Reproduce verbatim every line of the material below, from the line containing "Click the help" down to the line containing "This screenshot has width=1344, height=896.", both included. Omit the pictures from your reproduction.
>> start Records
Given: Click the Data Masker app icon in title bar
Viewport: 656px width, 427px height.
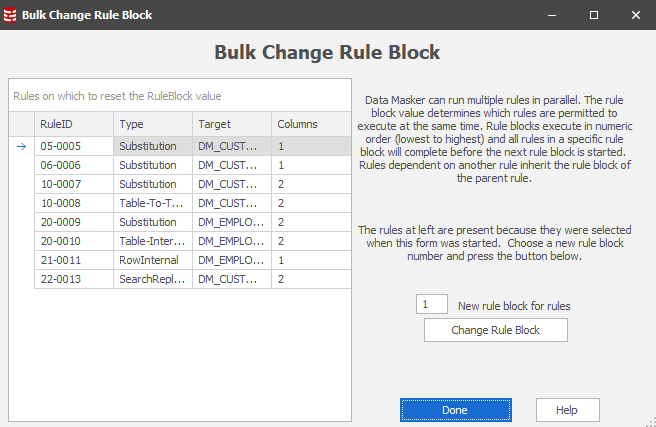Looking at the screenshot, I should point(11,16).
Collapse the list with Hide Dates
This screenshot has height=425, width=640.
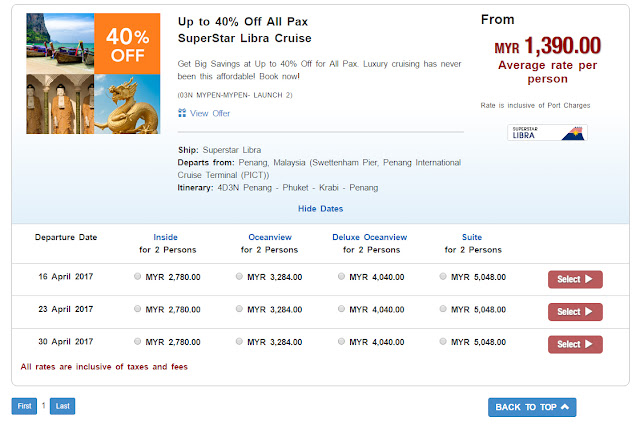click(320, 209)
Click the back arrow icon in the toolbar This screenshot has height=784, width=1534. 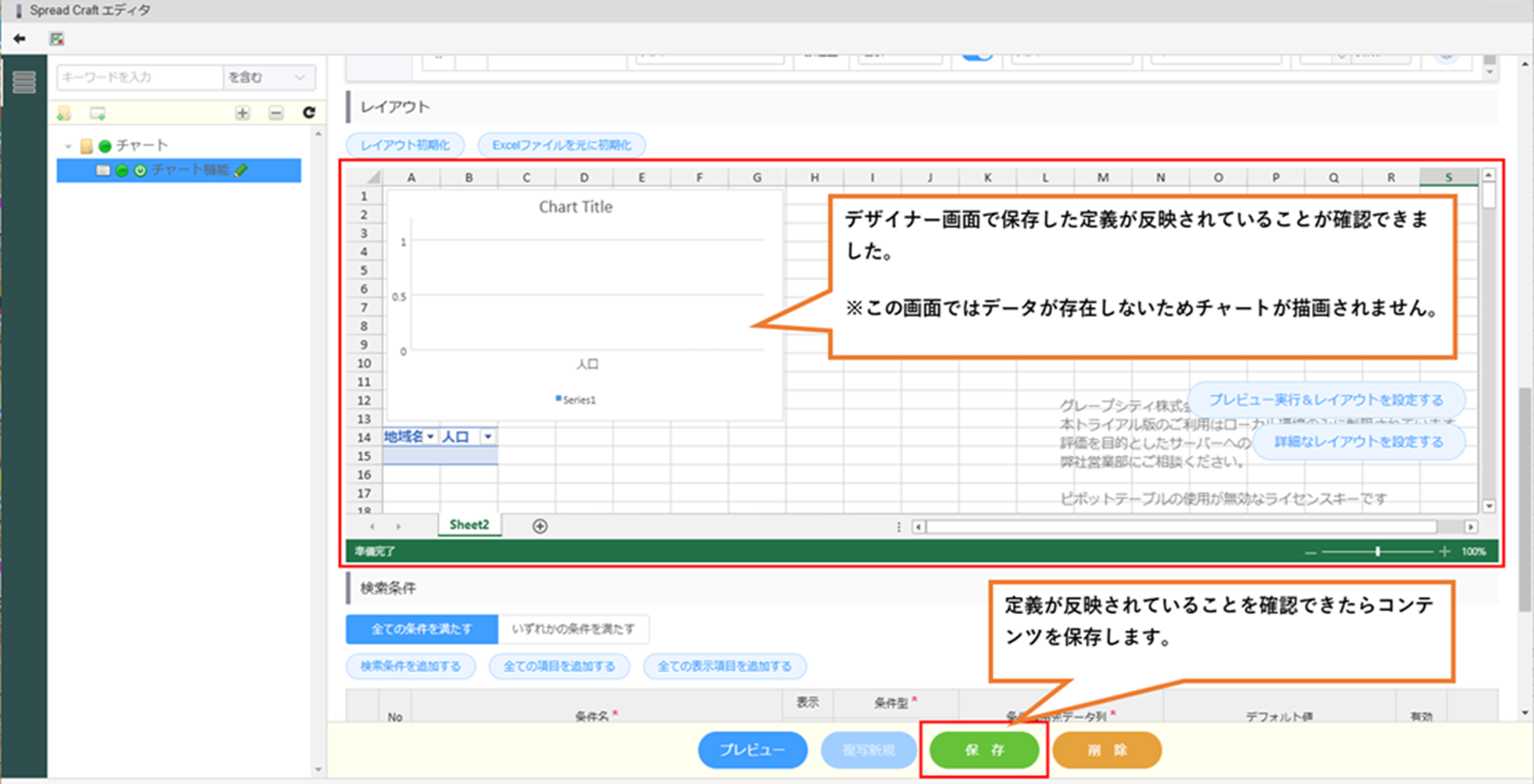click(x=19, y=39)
>> end Records
>> start Records
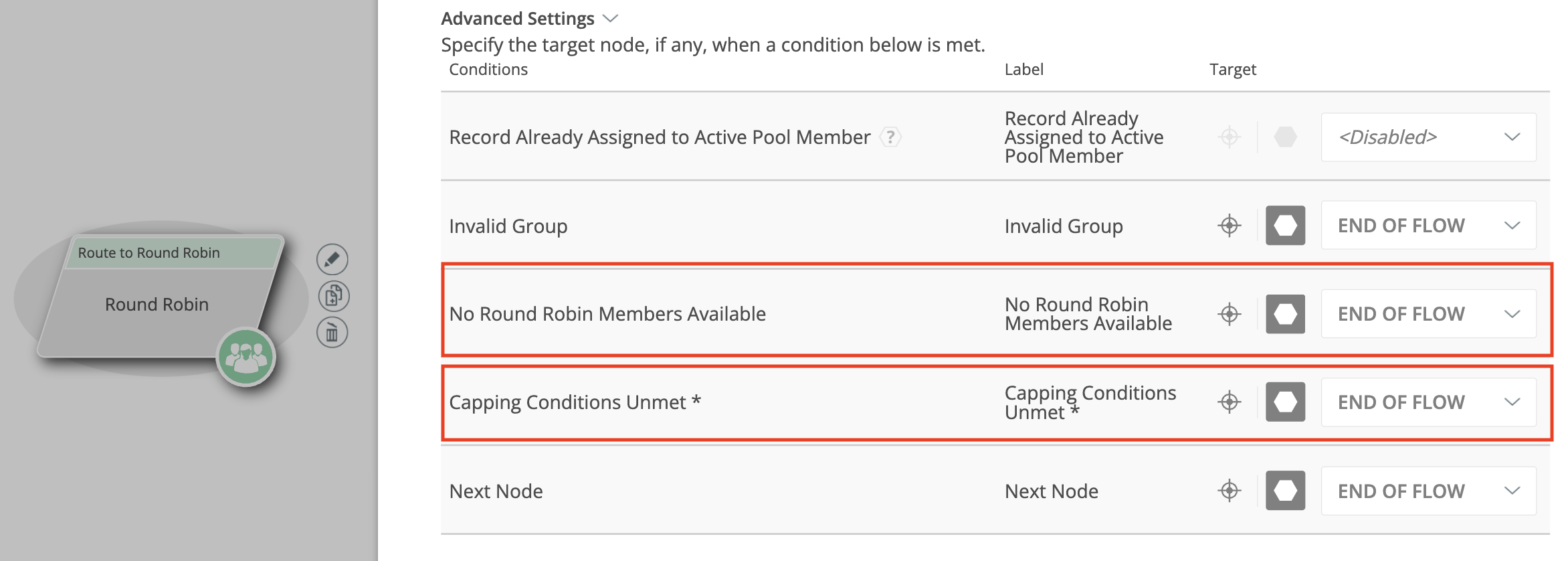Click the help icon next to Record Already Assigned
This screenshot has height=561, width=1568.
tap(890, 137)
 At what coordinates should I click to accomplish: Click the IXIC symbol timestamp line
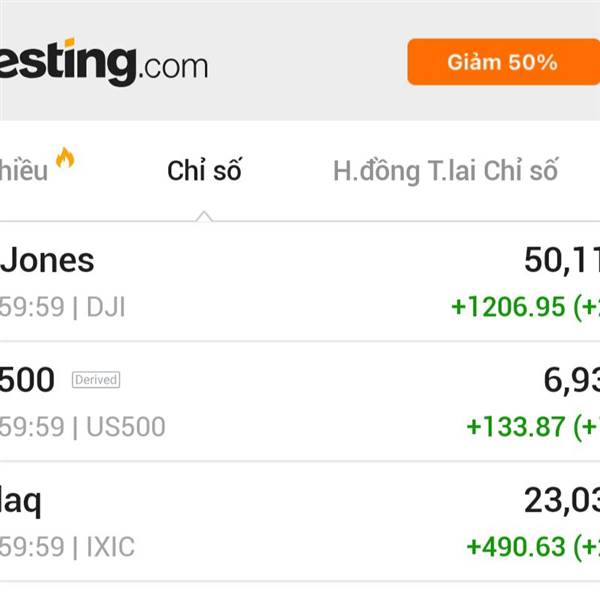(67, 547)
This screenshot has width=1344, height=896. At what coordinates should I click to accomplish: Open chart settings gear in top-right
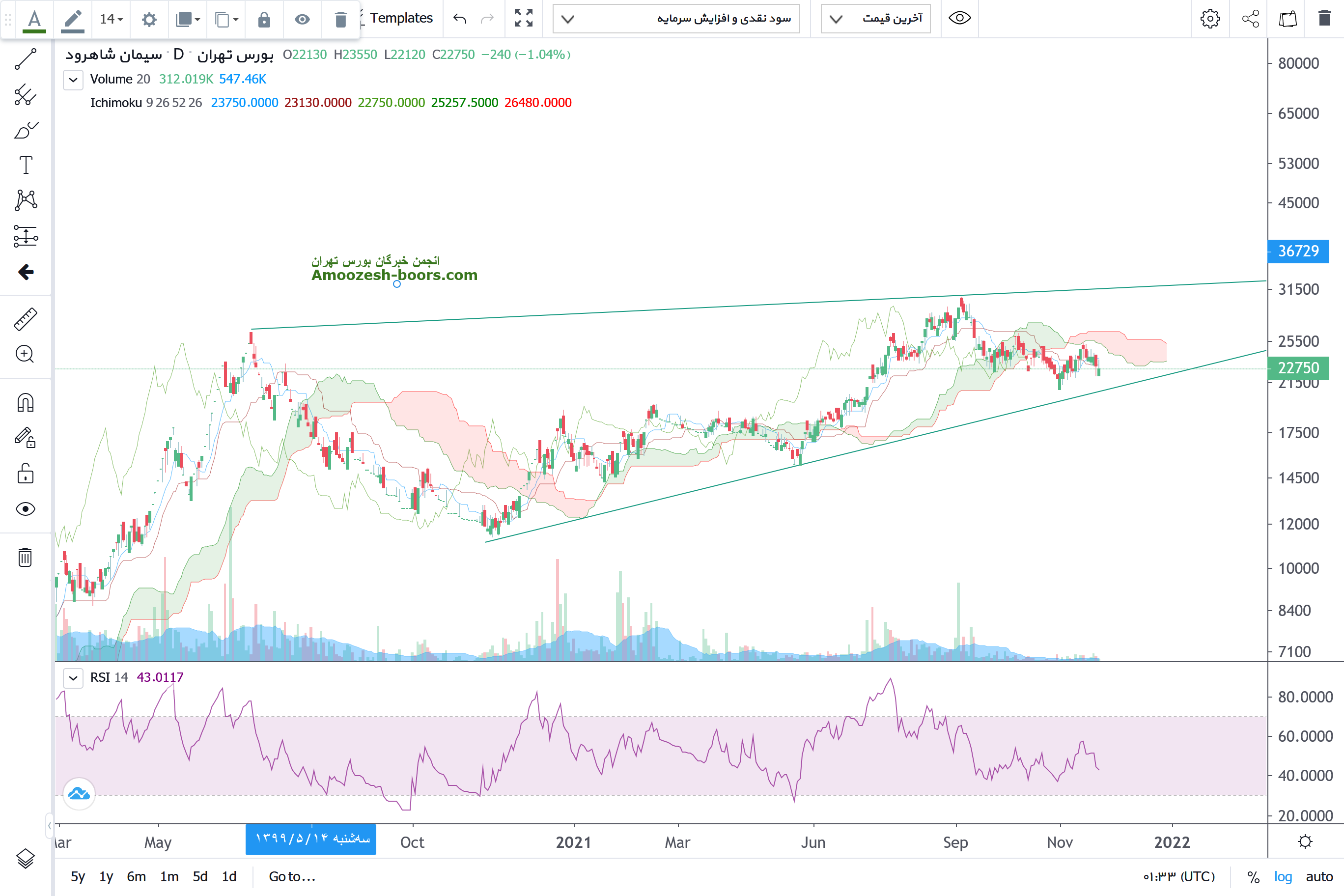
>> end Records
>> start Records
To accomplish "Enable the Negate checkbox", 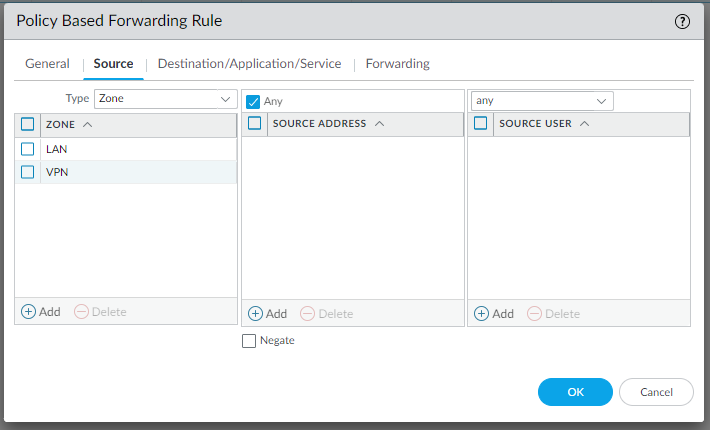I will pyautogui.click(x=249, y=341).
>> end Records
■ **Answer**:
Click the help icon next to Record Already Assigned
This screenshot has height=561, width=1568.
tap(890, 137)
 At what coordinates should I click to accomplish: Click the IXIC symbol timestamp line
(67, 547)
This screenshot has width=1344, height=896. At what coordinates should I click to accomplish: Open chart settings gear in top-right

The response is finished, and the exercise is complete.